As a forex trader, you are far more likely to succeed if you find an approach to trading that suits your personality.

Before you learn how to trade in the forex market, it’s worth considering which timeframe and style are best suited to you. In this post, we look at 3 types of traders in forex, each of whom focusses on a slightly different time frame.

Day Trader

Day traders hold their positions for less than a day and end each session with no open positions. Day traders can trade any liquid market and can use several types of strategies. Momentum, mean reversion, trend following, and pattern trading can all be used on an intraday basis.

In general, day traders focus on supply and demand and on sentiment, rather than on fundamental analysis. Nearly all day traders use charts as their primary tool and develop their own set of chart-based strategies.

Day trading offers traders a fast learning curve because shorter time frames provide trading opportunities more often. Day traders also have the chance to compound their profits faster and have a smoother equity curve.

The downside of day trading is that it requires one not only to have the time to watch the market day but the ability to remain focussed for hours at a time.

Swing Trader

When you first start learning how to become a forex trader, day trading may appeal to you. But it’s possible that watching the market all day and making very fast decisions is not the best way for you to trade.

If you are more of a strategic thinker and like to spend some time planning each trade, swing trading may be for you. Swing traders trade the oscillations that happen within longer-term trends and trading ranges. Typically, a swing trader will hold a position for anywhere between 1 and 5 days, though it can be longer than that.

Swing trading is most common for stocks but can be used for any instrument. Like day trading, swing traders rely mostly on charts and on trying to gauge sentiment, though they may look at fundamentals and relevant news as well.

A swing trader is mostly interested in finding the level at which a stock or forex pair may reverse within a channel and move in the opposite direction. To do this they are going to use support and resistance levels, trend lines and oscillators. Swing traders often use Elliott Wave analysis to map out potential scenarios. They are also very interested in market sentiment and trying to gauge how the market feels about an asset and how or when that may change.

Swing traders don’t need to spend as much time watching the market but do need to put in a few hours analysing charts each week. When it comes to executing trades, this can be managed using prices alerts and a mobile phone. While a swing trader doesn’t need to watch the market all the time, they do need to be in touch with the market at all times.

Swing traders need more capital than day traders and also need to be able to ride larger swings in their profit and loss (P&L).  As a swing trader, you don’t get to go home with no positions at the end of the day, which can be stressful.

Position Trader

A position trader is somewhere between a trader and an investor. Position traders usually own a handful of stocks, forex pairs, or other assets, which they get to know very well. They will hold these positions for anywhere from a month to a few years if they believe a trend will continue.

Position traders use whatever information and research they can and usually get to know the dynamics that drive supply and demand for an instrument very well. They will often hold a core position over the long term and then trade smaller positions around that – buying on pullbacks and selling when they think the price is too high.

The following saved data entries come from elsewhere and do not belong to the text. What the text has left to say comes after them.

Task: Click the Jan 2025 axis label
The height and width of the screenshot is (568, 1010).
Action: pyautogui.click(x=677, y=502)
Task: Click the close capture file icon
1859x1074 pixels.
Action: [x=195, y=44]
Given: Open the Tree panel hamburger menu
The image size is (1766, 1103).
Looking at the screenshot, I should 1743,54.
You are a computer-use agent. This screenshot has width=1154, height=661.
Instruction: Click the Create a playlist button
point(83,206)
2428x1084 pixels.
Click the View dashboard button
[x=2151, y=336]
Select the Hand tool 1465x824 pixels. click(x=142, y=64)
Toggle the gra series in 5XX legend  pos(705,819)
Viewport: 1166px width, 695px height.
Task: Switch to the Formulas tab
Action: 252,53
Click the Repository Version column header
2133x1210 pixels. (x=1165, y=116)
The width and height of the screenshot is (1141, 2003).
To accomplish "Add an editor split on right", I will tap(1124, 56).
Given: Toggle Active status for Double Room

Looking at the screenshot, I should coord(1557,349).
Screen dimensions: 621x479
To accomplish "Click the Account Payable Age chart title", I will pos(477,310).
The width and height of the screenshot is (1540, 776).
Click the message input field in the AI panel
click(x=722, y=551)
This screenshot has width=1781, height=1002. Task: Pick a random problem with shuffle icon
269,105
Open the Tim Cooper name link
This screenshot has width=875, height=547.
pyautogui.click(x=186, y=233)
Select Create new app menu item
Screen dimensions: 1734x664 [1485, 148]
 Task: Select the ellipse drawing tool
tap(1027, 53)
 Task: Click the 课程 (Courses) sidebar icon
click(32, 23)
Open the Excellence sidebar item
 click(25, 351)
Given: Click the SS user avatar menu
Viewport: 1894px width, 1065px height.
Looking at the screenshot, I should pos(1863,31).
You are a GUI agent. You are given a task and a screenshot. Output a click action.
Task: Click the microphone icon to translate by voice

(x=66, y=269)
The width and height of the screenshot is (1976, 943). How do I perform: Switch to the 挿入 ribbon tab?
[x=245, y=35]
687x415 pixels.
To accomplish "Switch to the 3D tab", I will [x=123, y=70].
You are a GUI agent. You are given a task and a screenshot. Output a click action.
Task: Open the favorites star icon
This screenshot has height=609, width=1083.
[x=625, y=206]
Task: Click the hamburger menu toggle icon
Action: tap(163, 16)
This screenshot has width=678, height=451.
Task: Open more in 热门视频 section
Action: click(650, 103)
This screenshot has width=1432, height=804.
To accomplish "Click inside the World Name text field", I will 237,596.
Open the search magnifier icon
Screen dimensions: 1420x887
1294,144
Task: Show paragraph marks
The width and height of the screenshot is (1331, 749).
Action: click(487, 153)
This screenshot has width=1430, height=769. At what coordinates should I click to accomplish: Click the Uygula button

One of the main advantages of position trading is that it requires very little time. Once the initial analysis is done, all that’s required is keeping up to date with any new developments.

The disadvantage of position trading is that your P&L is likely to have very large swings and you will need to have nerves of steel to hold onto a position through periods of volatility.

Position trading is best for those who are very analytical and have very good general knowledge.